Sušany (Susány) is a village in the Poltár District of Slovakia. The village lies in the southern part of the historic area of Malohont, in the valley of the small river Suchá.

==History==
The first written notice about the village is from 1407, where it is mentioned as a property of Mikofalvy family. Before the establishment of independent Czechoslovakia in 1918, Sušany was part of Gömör and Kishont County within the Kingdom of Hungary. From 1939 to 1945, it was part of the Slovak Republic.

The art of pottery along with agriculture have been the main source of income for local people since the first settlements in the Bronze Age. However, in 1950s the last pottery kiln, called bana, was closed. Considerable part of extant products is kept in the pottery collection in Sušany, placed in the municipal office.

== Population ==

It has a population of  people (31 December ).
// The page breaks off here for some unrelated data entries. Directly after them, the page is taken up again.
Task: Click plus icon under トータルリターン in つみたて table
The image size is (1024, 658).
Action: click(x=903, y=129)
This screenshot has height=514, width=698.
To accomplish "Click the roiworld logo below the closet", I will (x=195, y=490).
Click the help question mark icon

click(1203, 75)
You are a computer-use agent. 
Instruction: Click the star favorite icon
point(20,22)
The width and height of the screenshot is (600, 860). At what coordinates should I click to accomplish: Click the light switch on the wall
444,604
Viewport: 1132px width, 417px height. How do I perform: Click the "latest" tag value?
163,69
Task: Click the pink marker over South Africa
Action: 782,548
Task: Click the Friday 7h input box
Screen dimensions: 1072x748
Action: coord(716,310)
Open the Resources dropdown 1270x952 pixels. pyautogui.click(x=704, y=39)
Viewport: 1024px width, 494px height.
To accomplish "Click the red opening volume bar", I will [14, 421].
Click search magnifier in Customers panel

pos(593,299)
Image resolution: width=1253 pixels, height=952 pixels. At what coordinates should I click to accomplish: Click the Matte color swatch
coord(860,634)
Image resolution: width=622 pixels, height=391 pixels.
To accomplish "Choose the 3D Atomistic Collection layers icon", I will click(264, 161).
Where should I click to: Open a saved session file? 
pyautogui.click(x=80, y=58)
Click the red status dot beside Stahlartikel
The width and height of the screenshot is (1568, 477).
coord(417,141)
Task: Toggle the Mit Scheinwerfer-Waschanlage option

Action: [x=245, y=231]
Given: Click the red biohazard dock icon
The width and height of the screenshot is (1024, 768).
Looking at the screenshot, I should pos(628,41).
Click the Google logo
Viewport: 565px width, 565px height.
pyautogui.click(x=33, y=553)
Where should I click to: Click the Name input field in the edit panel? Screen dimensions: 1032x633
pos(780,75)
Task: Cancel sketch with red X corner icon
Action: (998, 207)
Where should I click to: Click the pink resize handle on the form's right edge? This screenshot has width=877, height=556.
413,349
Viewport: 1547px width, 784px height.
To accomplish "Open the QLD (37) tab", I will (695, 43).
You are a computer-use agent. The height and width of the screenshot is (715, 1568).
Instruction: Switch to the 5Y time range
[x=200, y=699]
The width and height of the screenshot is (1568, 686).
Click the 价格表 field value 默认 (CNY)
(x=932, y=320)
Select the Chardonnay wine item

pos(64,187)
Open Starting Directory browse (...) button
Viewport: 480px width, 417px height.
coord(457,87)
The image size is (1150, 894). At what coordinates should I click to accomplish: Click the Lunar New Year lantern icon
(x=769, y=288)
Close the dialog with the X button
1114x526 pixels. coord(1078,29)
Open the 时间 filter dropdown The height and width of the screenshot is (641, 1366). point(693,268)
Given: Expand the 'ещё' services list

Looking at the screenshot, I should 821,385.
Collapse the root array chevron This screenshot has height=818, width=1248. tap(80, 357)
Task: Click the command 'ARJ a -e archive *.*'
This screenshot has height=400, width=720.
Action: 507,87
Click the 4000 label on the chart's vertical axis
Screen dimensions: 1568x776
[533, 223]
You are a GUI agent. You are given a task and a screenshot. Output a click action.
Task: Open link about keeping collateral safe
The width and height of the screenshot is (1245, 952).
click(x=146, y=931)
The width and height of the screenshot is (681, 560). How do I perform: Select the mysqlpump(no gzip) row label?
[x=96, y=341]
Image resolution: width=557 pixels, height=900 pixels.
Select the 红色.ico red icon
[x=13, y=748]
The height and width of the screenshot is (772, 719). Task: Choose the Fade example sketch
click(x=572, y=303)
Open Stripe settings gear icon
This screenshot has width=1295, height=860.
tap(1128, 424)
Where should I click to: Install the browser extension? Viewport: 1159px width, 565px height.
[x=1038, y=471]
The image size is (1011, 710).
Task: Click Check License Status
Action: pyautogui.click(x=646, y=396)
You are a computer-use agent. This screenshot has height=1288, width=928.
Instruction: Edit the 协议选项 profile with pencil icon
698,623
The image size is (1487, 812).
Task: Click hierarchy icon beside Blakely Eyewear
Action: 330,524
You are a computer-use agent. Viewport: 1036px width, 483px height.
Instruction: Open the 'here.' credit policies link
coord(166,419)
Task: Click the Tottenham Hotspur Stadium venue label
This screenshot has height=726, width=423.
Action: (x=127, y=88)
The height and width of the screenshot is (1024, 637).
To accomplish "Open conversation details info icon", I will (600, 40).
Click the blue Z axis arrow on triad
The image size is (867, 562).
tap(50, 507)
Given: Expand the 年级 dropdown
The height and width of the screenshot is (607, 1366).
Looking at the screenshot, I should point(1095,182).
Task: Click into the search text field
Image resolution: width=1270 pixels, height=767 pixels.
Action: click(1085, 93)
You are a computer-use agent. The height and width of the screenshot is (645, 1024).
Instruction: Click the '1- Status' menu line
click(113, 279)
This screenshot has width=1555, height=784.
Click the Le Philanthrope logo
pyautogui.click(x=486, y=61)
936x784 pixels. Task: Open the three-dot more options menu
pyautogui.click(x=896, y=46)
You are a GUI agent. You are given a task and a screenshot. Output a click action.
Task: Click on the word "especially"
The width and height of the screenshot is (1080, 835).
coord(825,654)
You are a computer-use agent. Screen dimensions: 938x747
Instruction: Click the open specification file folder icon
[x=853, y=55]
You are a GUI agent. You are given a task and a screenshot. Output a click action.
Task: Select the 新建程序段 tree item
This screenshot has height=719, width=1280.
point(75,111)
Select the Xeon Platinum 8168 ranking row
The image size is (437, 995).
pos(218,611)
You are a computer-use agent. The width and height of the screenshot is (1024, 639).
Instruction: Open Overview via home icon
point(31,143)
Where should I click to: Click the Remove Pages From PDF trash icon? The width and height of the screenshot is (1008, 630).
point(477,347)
Population statistic (10 years)
| Year | 1995 | 2005 | 2015 | 2025 |
|---|---|---|---|---|
| Count | 476 | 444 | 429 | 412 |
| Difference |  | −6.72% | −3.37% | −3.96% |

Population statistic
| Year | 2024 | 2025 |
|---|---|---|
| Count | 420 | 412 |
| Difference |  | −1.90% |

=== Ethnicity ===

Census 2021 (1+ %)
| Ethnicity | Number | Fraction |
| Slovak | 407 | 97.36% |
| Not found out | 8 | 1.91% |
| Total | 418 |

=== Religion ===

Census 2021 (1+ %)
| Religion | Number | Fraction |
| Roman Catholic Church | 246 | 58.85% |
| None | 142 | 33.97% |
| Evangelical Church | 16 | 3.83% |
| Not found out | 6 | 1.44% |
| Total | 418 |

==Sightseeings==
The dominating feature of the village is classicist Roman Catholic Saint Anne Church, built in 1911. In the centre there is a municipal park with a World War II memorial. Another feature of the area is the well-preserved popular architecture represented by peasant houses from the beginning of 19th century.